____ SUPPLIED INFORMATION

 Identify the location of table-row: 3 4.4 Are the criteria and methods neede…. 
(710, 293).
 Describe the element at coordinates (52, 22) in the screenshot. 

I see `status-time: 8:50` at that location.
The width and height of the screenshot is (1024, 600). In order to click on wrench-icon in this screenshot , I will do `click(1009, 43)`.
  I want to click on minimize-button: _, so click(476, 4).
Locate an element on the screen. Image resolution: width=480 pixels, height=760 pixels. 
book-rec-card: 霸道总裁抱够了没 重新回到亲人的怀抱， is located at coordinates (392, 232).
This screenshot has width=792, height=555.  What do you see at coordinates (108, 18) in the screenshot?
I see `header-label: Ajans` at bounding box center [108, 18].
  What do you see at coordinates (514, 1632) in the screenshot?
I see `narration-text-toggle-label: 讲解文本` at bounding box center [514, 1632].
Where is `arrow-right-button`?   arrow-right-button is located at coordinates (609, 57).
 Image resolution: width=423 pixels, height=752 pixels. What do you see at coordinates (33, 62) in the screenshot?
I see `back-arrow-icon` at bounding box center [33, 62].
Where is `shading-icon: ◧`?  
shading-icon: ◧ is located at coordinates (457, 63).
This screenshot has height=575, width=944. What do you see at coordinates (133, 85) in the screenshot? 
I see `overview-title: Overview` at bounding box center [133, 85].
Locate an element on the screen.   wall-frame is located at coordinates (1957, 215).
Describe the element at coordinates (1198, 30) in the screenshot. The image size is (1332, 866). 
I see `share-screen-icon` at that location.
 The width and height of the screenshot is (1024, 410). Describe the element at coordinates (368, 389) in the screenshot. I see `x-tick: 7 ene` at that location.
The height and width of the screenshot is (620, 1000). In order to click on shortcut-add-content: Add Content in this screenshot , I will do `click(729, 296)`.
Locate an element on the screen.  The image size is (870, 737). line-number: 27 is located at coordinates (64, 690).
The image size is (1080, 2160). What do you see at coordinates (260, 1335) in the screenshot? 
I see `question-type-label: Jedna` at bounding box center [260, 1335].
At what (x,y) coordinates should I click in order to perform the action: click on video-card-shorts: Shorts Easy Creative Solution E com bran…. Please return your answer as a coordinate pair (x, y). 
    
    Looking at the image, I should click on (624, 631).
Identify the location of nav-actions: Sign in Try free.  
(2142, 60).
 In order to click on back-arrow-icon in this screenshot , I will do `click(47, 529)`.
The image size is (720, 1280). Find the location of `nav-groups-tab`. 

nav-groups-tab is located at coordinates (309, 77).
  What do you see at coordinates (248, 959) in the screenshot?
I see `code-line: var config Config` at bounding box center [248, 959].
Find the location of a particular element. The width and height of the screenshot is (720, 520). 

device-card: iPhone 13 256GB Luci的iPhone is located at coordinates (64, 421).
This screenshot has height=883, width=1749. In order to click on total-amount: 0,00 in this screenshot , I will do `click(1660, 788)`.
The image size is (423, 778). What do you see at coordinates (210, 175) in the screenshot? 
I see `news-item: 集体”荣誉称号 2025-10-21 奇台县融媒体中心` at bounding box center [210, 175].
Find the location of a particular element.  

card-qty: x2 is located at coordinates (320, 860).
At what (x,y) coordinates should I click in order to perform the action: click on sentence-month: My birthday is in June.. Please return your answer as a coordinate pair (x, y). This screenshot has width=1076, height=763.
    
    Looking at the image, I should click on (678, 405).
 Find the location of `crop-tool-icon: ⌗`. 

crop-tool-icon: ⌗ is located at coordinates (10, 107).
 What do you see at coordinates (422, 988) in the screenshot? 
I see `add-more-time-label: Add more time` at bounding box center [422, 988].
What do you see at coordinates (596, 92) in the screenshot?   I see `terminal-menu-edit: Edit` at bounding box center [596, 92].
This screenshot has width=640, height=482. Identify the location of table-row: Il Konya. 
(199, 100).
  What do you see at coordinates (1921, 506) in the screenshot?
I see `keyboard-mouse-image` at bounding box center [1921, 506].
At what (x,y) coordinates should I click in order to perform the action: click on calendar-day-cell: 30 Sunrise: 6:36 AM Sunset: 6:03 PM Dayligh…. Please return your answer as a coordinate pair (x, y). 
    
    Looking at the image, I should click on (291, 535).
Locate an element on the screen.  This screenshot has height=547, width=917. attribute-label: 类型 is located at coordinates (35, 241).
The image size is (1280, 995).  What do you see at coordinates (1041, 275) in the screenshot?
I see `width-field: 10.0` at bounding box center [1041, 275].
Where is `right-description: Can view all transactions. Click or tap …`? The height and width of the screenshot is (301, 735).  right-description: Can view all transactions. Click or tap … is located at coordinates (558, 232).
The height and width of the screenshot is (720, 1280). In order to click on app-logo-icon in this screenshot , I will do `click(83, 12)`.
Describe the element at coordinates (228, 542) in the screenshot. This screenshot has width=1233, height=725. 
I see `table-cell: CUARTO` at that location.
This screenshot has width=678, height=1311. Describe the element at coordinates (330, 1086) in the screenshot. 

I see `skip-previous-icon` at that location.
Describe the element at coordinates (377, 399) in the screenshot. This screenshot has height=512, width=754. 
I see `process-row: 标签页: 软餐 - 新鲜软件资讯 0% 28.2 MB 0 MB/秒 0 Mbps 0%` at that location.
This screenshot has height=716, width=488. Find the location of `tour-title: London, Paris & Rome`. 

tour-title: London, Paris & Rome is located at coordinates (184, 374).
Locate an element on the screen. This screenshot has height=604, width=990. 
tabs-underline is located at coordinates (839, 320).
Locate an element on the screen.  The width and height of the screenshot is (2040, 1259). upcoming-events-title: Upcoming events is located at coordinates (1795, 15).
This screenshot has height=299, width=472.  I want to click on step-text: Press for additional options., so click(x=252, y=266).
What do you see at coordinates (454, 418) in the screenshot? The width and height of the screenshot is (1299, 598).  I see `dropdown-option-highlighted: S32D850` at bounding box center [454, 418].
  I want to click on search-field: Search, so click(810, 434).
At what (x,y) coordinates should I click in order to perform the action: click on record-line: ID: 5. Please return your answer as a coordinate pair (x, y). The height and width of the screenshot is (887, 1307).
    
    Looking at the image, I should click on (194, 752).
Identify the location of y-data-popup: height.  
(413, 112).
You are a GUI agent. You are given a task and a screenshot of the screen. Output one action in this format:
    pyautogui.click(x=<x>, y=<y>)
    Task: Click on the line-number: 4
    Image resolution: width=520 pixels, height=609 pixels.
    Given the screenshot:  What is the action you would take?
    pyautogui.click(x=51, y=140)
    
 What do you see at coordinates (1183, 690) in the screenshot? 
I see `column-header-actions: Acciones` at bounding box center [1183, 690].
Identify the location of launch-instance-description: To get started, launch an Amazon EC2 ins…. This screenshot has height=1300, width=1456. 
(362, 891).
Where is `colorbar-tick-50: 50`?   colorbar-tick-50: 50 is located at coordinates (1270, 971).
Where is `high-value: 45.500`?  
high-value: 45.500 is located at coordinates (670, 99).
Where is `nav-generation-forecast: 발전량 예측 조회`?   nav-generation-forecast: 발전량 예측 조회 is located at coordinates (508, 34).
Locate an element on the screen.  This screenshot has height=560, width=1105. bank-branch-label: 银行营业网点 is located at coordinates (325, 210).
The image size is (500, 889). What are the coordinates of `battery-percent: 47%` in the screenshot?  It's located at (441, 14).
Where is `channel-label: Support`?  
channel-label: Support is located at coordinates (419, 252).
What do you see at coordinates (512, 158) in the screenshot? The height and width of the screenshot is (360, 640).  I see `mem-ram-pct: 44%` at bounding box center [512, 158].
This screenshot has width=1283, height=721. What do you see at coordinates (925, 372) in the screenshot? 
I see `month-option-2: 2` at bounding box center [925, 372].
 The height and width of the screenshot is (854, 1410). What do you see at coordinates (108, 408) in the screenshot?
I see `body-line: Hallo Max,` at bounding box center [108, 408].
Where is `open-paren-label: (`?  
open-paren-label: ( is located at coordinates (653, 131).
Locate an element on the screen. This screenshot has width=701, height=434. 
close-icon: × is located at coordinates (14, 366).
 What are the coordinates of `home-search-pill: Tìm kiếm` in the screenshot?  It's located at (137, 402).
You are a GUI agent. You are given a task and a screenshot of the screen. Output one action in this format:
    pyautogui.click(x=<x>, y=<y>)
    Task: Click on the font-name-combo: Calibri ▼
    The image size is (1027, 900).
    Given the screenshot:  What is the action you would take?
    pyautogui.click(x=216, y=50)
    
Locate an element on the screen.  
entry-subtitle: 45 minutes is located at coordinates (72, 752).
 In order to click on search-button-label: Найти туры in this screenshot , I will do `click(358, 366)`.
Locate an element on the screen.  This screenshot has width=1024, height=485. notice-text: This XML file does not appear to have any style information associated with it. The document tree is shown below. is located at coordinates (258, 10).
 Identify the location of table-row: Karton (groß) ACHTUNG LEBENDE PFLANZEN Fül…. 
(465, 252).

________

**TASK DESCRIPTION:** Reproduce verbatim the lines of the material above, from the line with "The image size is (720, 1280)." up to and including the line with "What do you see at coordinates (596, 92)".

**ANSWER SECTION:**
The image size is (720, 1280). Find the location of `nav-groups-tab`. 

nav-groups-tab is located at coordinates (309, 77).
  What do you see at coordinates (248, 959) in the screenshot?
I see `code-line: var config Config` at bounding box center [248, 959].
Find the location of a particular element. The width and height of the screenshot is (720, 520). 

device-card: iPhone 13 256GB Luci的iPhone is located at coordinates (64, 421).
This screenshot has height=883, width=1749. In order to click on total-amount: 0,00 in this screenshot , I will do `click(1660, 788)`.
The image size is (423, 778). What do you see at coordinates (210, 175) in the screenshot? 
I see `news-item: 集体”荣誉称号 2025-10-21 奇台县融媒体中心` at bounding box center [210, 175].
Find the location of a particular element.  

card-qty: x2 is located at coordinates (320, 860).
At what (x,y) coordinates should I click in order to perform the action: click on sentence-month: My birthday is in June.. Please return your answer as a coordinate pair (x, y). This screenshot has width=1076, height=763.
    
    Looking at the image, I should click on (678, 405).
 Find the location of `crop-tool-icon: ⌗`. 

crop-tool-icon: ⌗ is located at coordinates (10, 107).
 What do you see at coordinates (422, 988) in the screenshot? 
I see `add-more-time-label: Add more time` at bounding box center [422, 988].
What do you see at coordinates (596, 92) in the screenshot?   I see `terminal-menu-edit: Edit` at bounding box center [596, 92].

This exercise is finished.